### TASK OBJECTIVE
Please reproduce the passage of the loan agreement text between "Each Borrower represents" and "its respective Notes.", inclusive, word for word.

### EXTRACT
================================

SECTION 5.02. Conditions Precedent to All Contract Advances The
obligation of any Lender to make any Contract Advance to either Borrower,
including the initial Contract Advance to such Borrower, shall be subject to
the conditions precedent that, on the date of such Contract Advance and after
giving effect thereto:
(a) the following statements shall be true (and each of the giving of
the applicable Notice of Contract Borrowing with respect to such Advance and
the acceptance of the proceeds of such Advance without prior correction by or
on behalf of such Borrower shall constitute a representation and warranty by
such Borrower that on the date of such Advance such statements are true):
(i) the representations and warranties of such Borrower contained
in Section 6.01 of this Agreement are correct, in all material respects,
on and as of the date of such Advance, before and after giving effect to
such Advance and to the application of the proceeds therefrom, as though
made on and as of such date;
(ii) no Event of Default or Unmatured Default with respect to such
Borrower has occurred and is continuing on or as of the date of such
Advance or would result from such Advance or from the application of the
proceeds thereof;
(iii) the making of such Advance, when aggregated with all
other Advances outstanding to or requested by such Borrower would not
cause such Borrower's Borrower Sublimit to be exceeded; and
(iv) the making of such Advance, when aggregated with all other
Advances outstanding to or requested by such Borrower and all other
outstanding short-term debt of such Borrower would not cause such
Borrower's SEC Borrowing Limit then in effect to be exceeded;
(b) such Borrower shall have furnished to the Administrative Agent such
other approvals, opinions or documents as any Lender may reasonably request
through the Administrative Agent as to the legality, validity, binding effect
or enforceability of any Loan Document.
SECTION 5.03. Reliance on Certificates. The Lenders and the
Administrative Agent shall be entitled to rely conclusively upon the
certificates delivered from time to time by officers of each Borrower as to
the names, incumbency, authority and signatures of the respective persons
named therein until such time as the Administrative Agent may receive a
replacement certificate, in form acceptable to the Administrative Agent, from
an officer of such Borrower identified to the Administrative Agent as having
authority to deliver such certificate, setting forth the names and true
signatures of the officers and other representatives of such Borrower
thereafter authorized to act on behalf of such Borrower and, in all cases,
the Lenders and the Administrative Agent may rely on the information set
forth in any such certificate.
ARTICLE VI
REPRESENTATIONS AND WARRANTIES
SECTION 6.01. Representations and Warranties of the Borrowers.
Each Borrower represents and warrants with respect to itself as follows:
(a) Such Borrower is a corporation duly organized, validly
existing and in good standing under the laws of the jurisdiction of its
organization, has the requisite corporate power and authority to own its
property and assets and to carry on its business as now conducted and is
qualified to do business in every jurisdiction where, because of the
nature of its business or property, such qualification is required,
except where the failure so to qualify would not have a material adverse
effect on the financial condition, properties, prospects or operations
of such Borrower. Such Borrower has the corporate power to execute,
deliver and perform its obligations under the Loan Documents, to borrow
hereunder and to execute and deliver its respective Notes.

================================

### PROVIDED MATERIAL
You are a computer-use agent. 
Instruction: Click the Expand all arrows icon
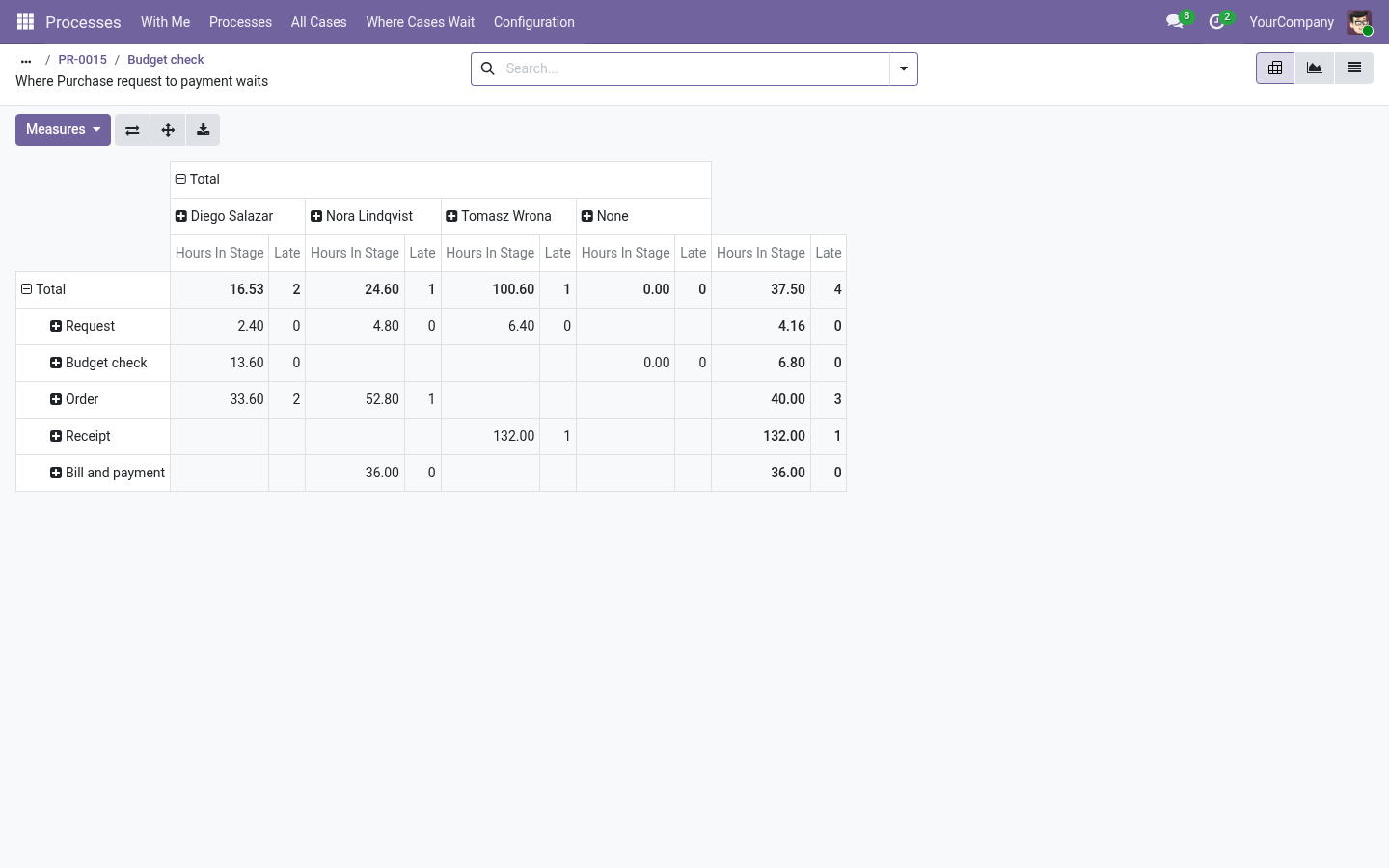[x=168, y=130]
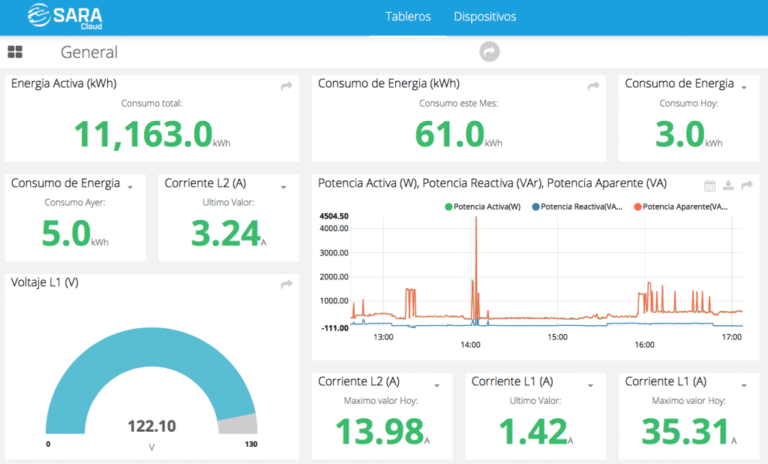Toggle Potencia Reactiva series in legend
Screen dimensions: 768x464
(x=576, y=206)
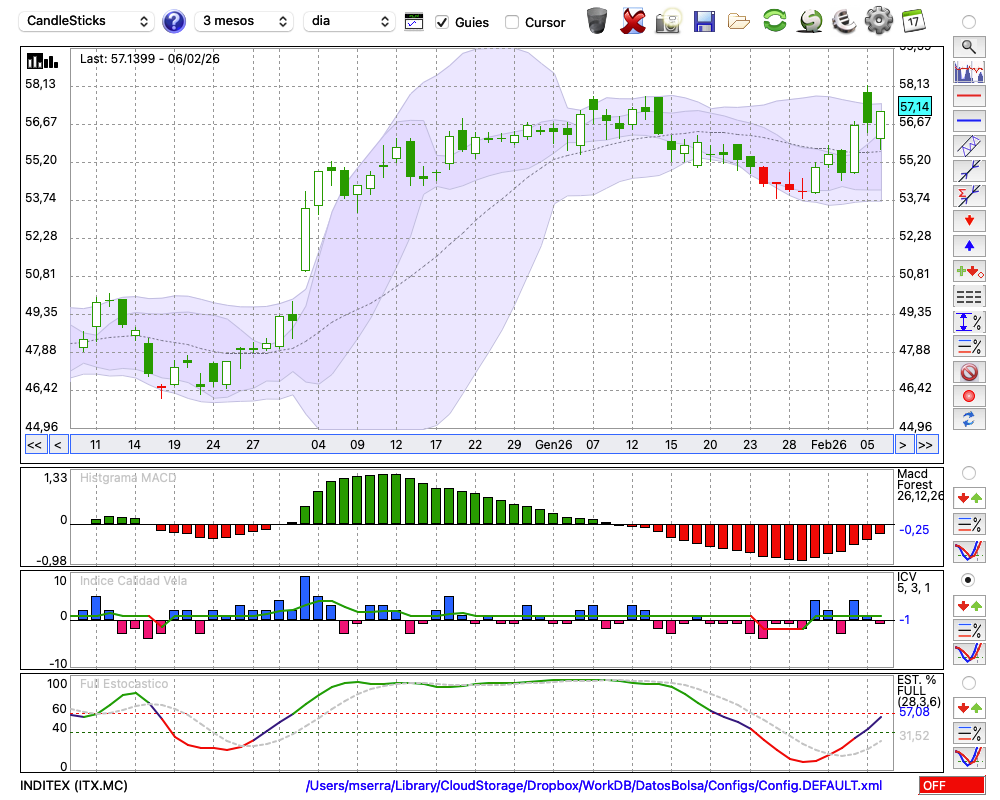Screen dimensions: 1000x800
Task: Click the calendar icon showing 17
Action: 913,21
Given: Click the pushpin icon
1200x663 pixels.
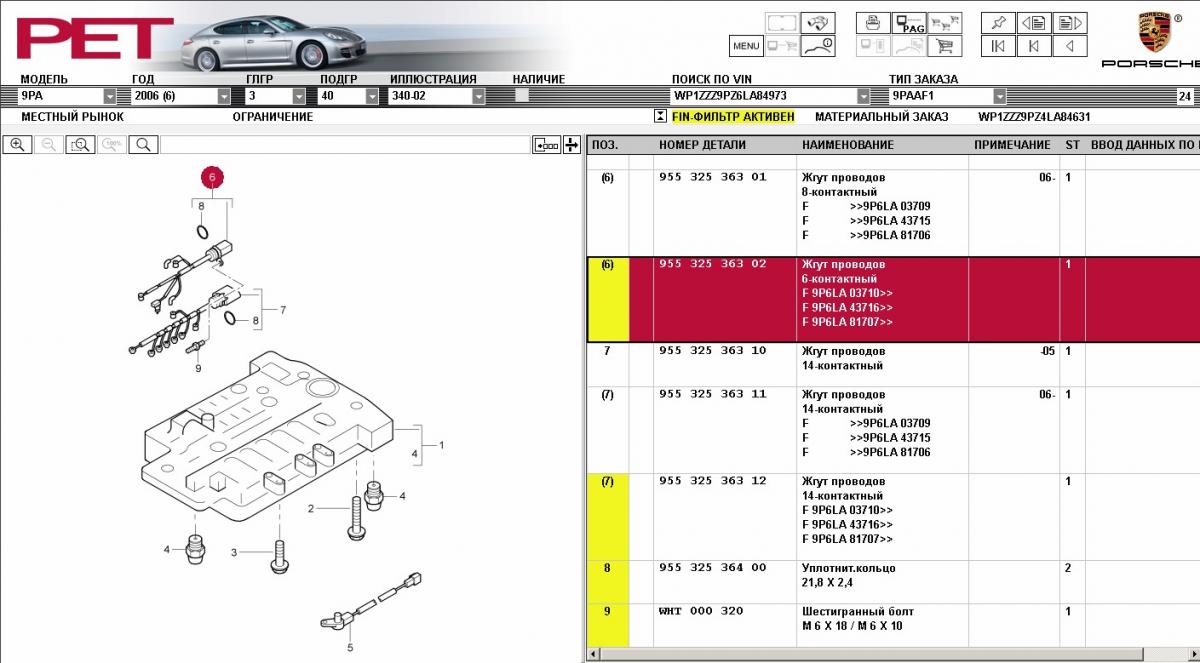Looking at the screenshot, I should (x=997, y=22).
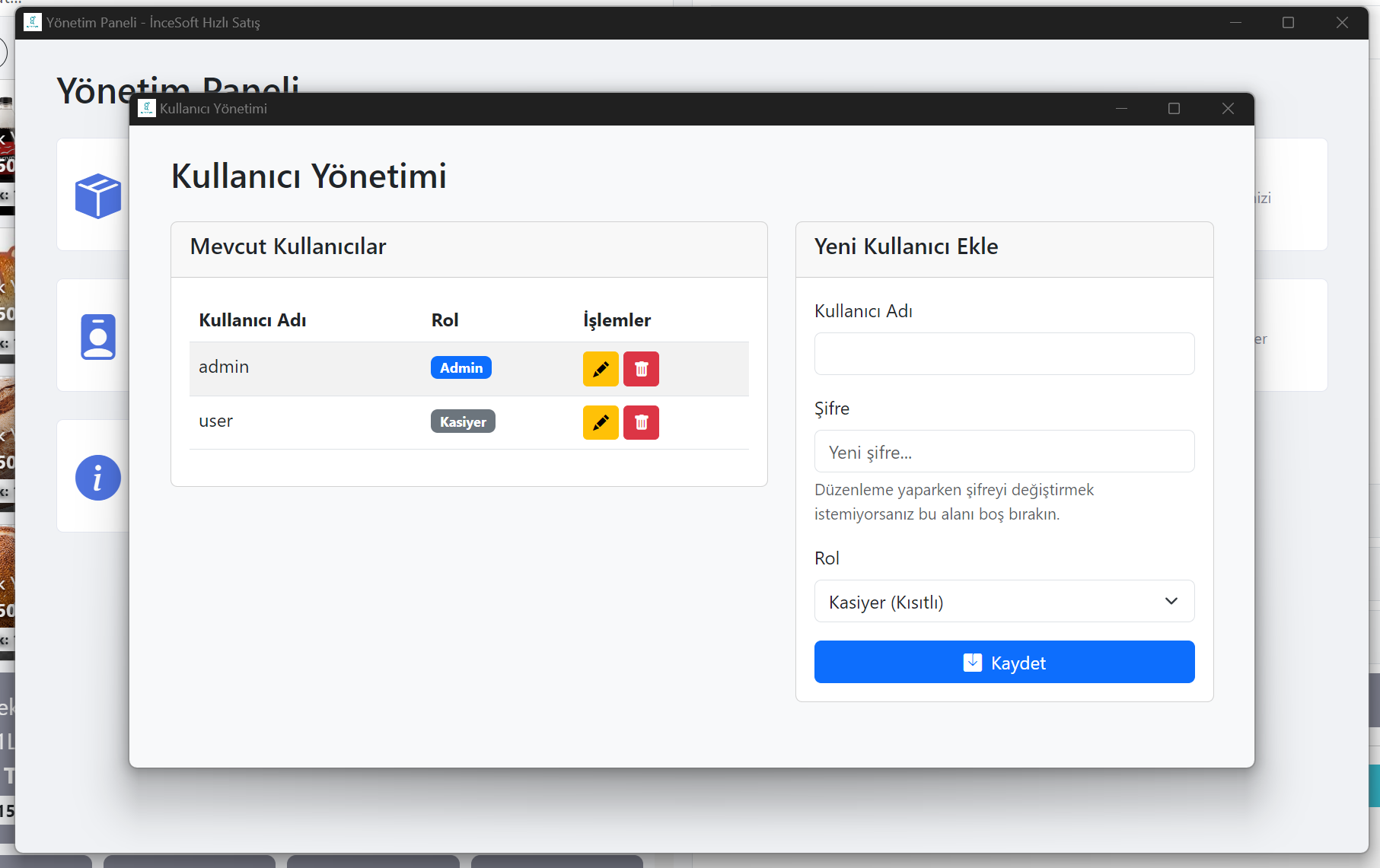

================================

### EXPECTED ANSWER
Each Borrower represents and warrants with respect to itself as follows:
(a) Such Borrower is a corporation duly organized, validly
existing and in good standing under the laws of the jurisdiction of its
organization, has the requisite corporate power and authority to own its
property and assets and to carry on its business as now conducted and is
qualified to do business in every jurisdiction where, because of the
nature of its business or property, such qualification is required,
except where the failure so to qualify would not have a material adverse
effect on the financial condition, properties, prospects or operations
of such Borrower. Such Borrower has the corporate power to execute,
deliver and perform its obligations under the Loan Documents, to borrow
hereunder and to execute and deliver its respective Notes.